Différents porteurs de projets peuvent la mettre en œuvre : des agriculteurs, des investisseurs privés et des collectivités. A noter que ce sont des projets qui, financièrement, sont accompagnés.
(1) majoritairement d'origine agricole, mais pas uniquement
(2) la Préfecture de région Auvergne-Rhône-Alpes, la Région Auvergne-Rhône-Alpes, l’État, l'Ademe, l'Agence de l'eau, GRDF, BPI France, GRT Gaz, Auvergne-Rhône-Alpes Énergie-Environnement, le réseau régional des chambres d'agriculture. Ils sont tous signataires de la charte de partenariat 2019-2023 pour le développement de la méthanisation en Auvergne-Rhône-Alpes
Isabelle Brenguier
Producteur de lait... et d'énergie
Quand l’exploitation agricole du coin chauffe les équipements municipaux... La preuve par l'exemple.
« Un vrai projet territorial ». C'est ainsi que Nicolas Robert, éleveur laitier en Gaec à Verrières-en-Forez, dans la Loire, qualifie son installation de méthanisation.
Mise en place en 2014, après cinq années de réflexion et d'études, elle a permis la production de 150 kwh d’électricité et de suffisamment de chaleur pour chauffer le lycée agricole et la salle des fêtes de la commune. Elle fonctionne grâce aux effluents d'élevage et aux déchets verts et elle utilise le digestat qui en résulte, au même titre que le lisier. Ce qui, selon l'éleveur, permet à l'exploitation de réaliser une économie considérable en engrais.

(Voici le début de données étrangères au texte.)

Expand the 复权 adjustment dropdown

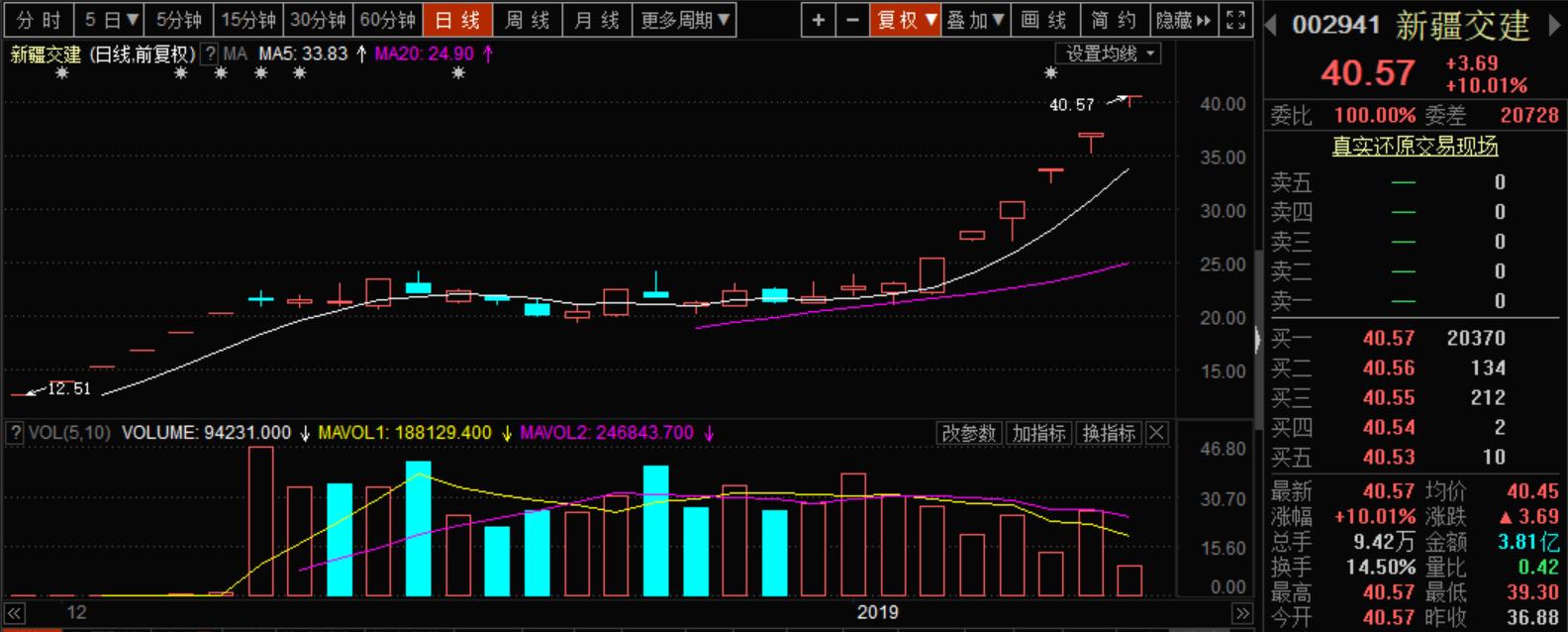coord(906,20)
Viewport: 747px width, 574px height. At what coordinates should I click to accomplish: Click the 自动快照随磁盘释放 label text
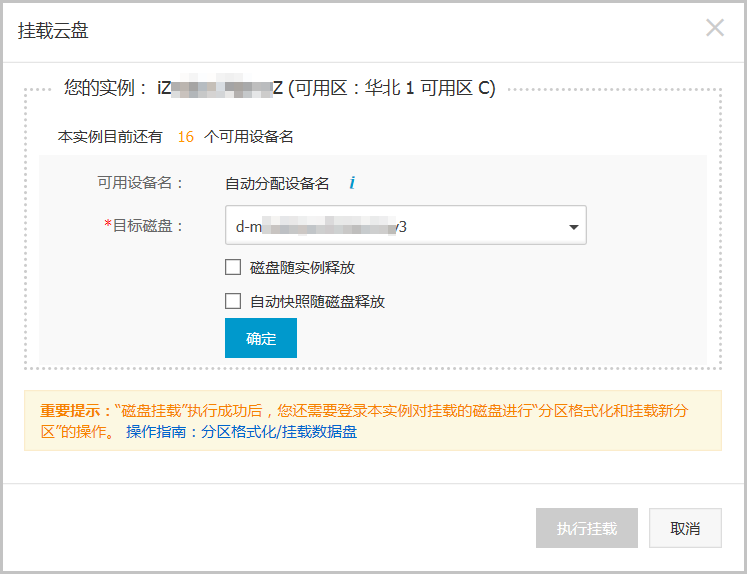point(317,301)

Aujourd'hui, l'unité produit 250 kwh et amorce une nouvelle phase de développement avec la création d'une station de production de bio-GnV, GnV signifiant Gaz naturel pour véhicule, raccordé à leur méthaniseur. Cela leur permettra d'alimenter leur flotte de tracteurs qui roulera complètement en bio-GnV.
Bilan carbone positif
Le jeune agriculteur ne regrette pas cette aventure. S'il se revendique évidemment toujours en tant qu'agriculteur, il admet volontiers que l'entreprise est passionnante et lui apporte beaucoup de satisfaction. D'autant qu'elle permet aux actifs du Gaec de mieux gagner leur vie et aux parents de Nicolas Robert un complément de retraite intéressant. Un plus non négligeable...
Et, conscient que l'agriculture est regardée de très prés en terme d'émissions, il estime que le bilan carbone positif qu'il tire de son installation lui permet de communiquer de façon positive. Un vrai atout.
IB
Prendre le temps
Guillaume Coicadan, chargé de mission Biogaz au sein d'Auvergne-Rhône-Alpes Énergie- Environnement, et Jean-Paul Sauzet, conseiller énergie et climat à la Chambre d'agriculture de l'Isère, encouragent les agriculteurs qui souhaiteraient se lancer à prendre le temps de se renseigner et de ne pas contacter directement un assembleur.
Dans chaque département, un référent méthanisation, en lien avec la chambre d'agriculture, l'Ademe, la Région, peut les aider à trouver le bon prestataire.
« Un bon développement de projet de méthanisation, qui prend le temps de sa mise en œuvre, c'est un gage de réussite. Car un projet, c'est plusieurs milliers d'euros et 15 à 20 ans d'exploitation. Cela mérite donc de bien s'entourer, par un bureau d'études indépendant et par une équipe projet qui pourra accompagner comme il faut le porteur de projet », indique Guillaume Coicadan.